▶ Exercise instructions: Take the line that contains "Click the Sponsored info icon" and each line after it to the end of the data below, and set them down exactly, omitting pictures.

▶ Material to process:
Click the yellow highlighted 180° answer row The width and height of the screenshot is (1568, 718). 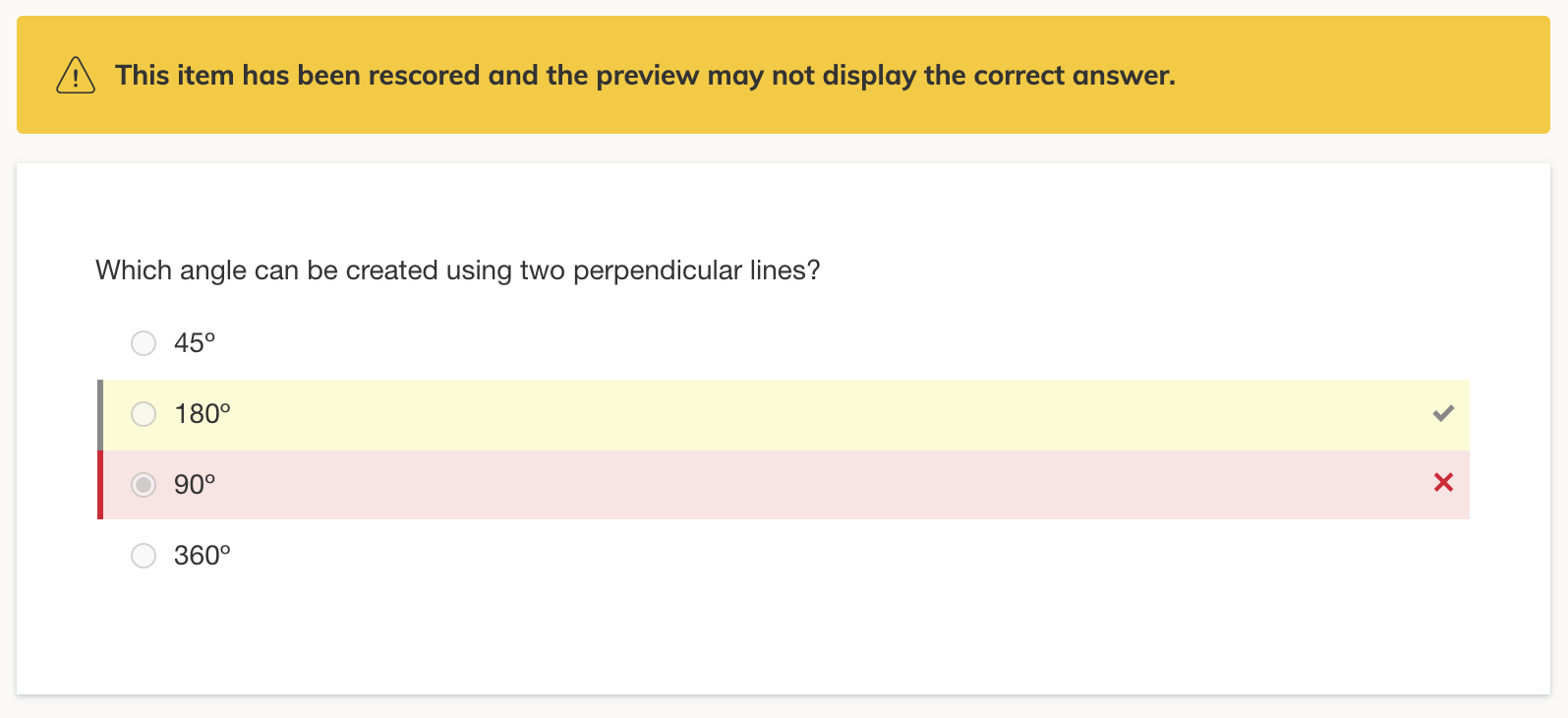pos(786,414)
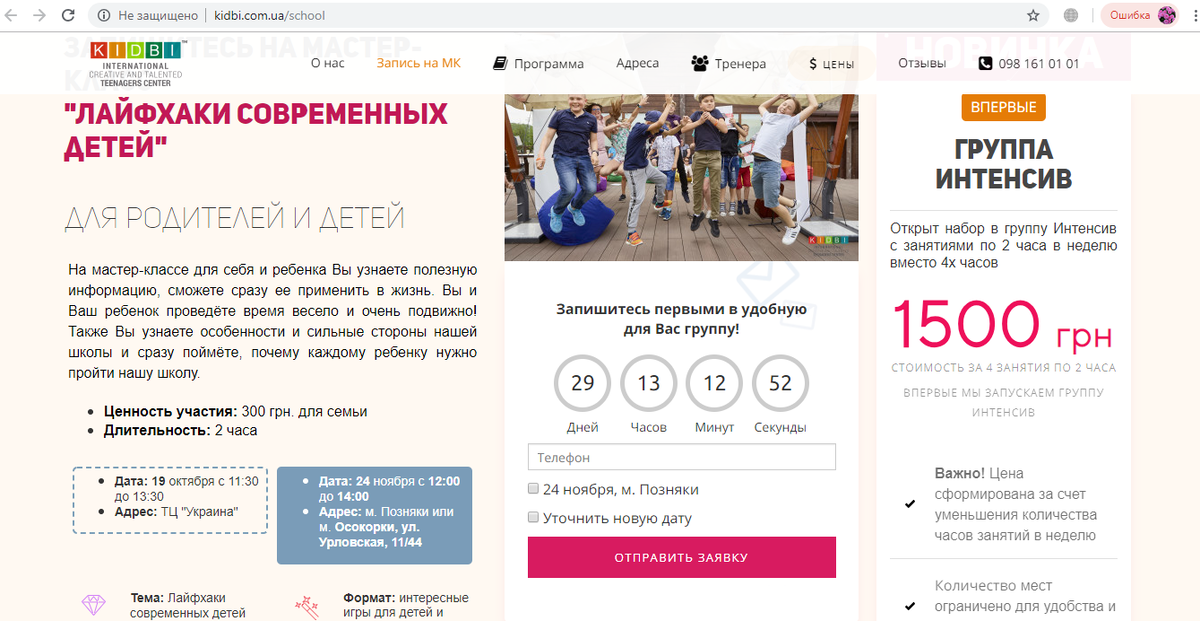Check the '24 ноября, м. Позняки' checkbox
This screenshot has width=1200, height=621.
coord(533,489)
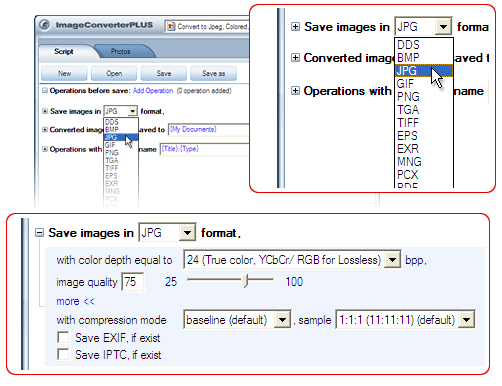Click the Add Operation link
502x386 pixels.
click(153, 91)
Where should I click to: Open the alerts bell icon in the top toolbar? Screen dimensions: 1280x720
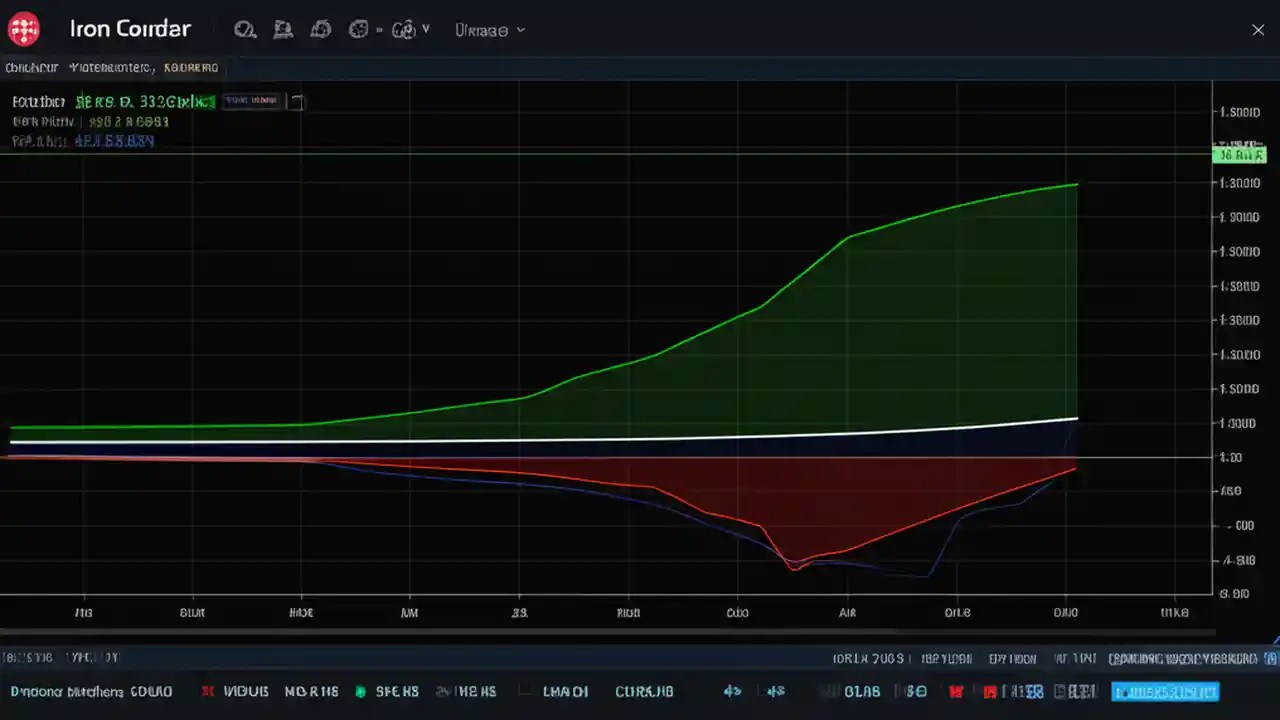[x=320, y=30]
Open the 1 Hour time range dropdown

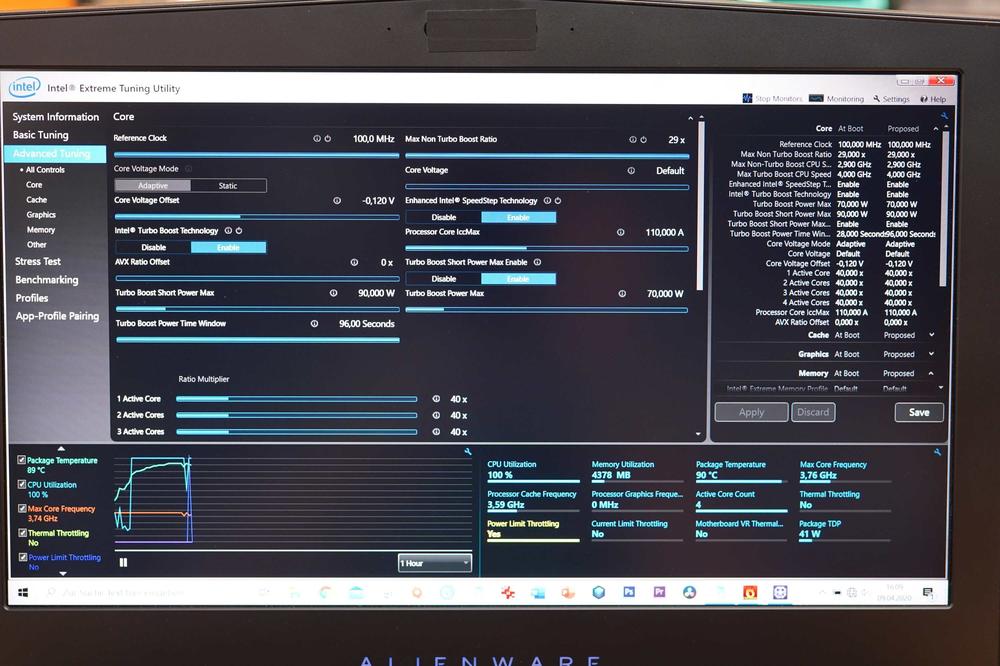pyautogui.click(x=435, y=563)
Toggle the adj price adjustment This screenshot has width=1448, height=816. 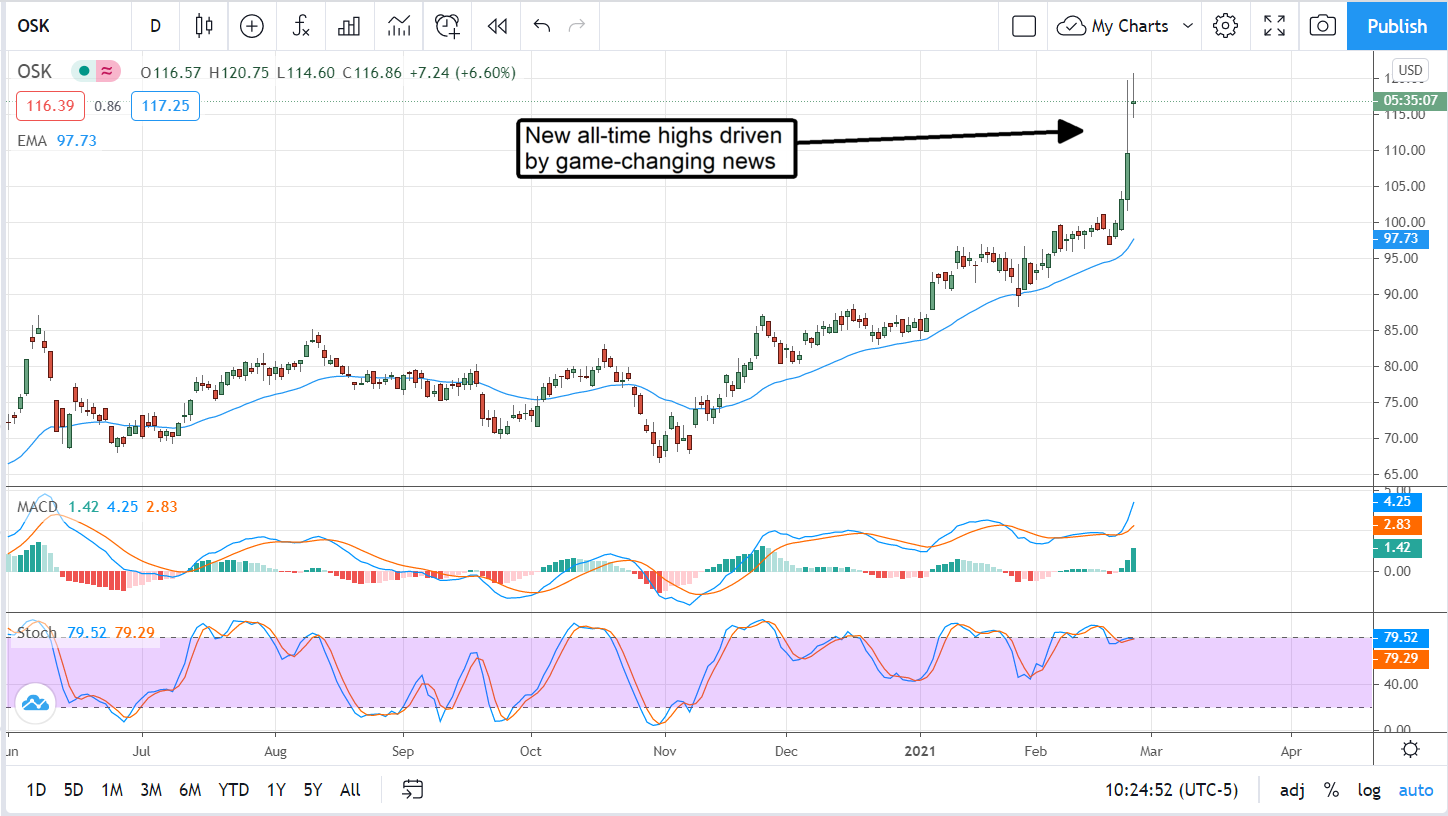point(1291,790)
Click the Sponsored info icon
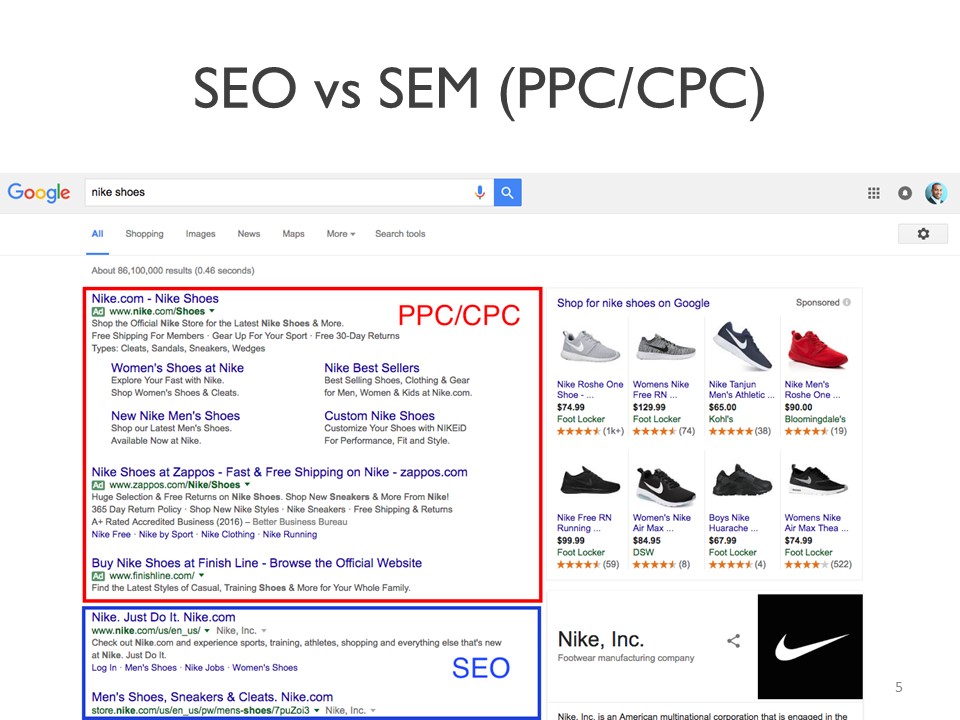 click(847, 302)
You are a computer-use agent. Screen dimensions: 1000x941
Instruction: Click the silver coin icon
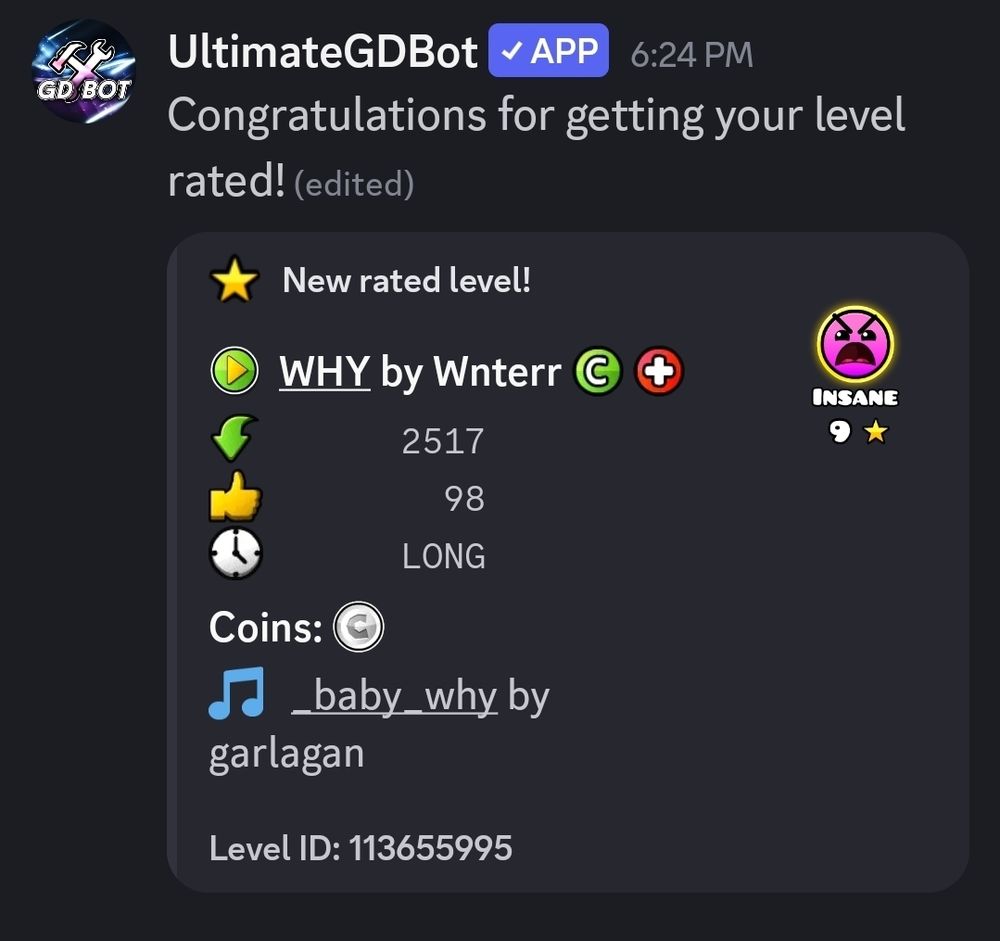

▶ Exercise solution:
Click the Sponsored info icon
 click(847, 302)
You are a computer-use agent. Screen dimensions: 1000x941
Instruction: Click the silver coin icon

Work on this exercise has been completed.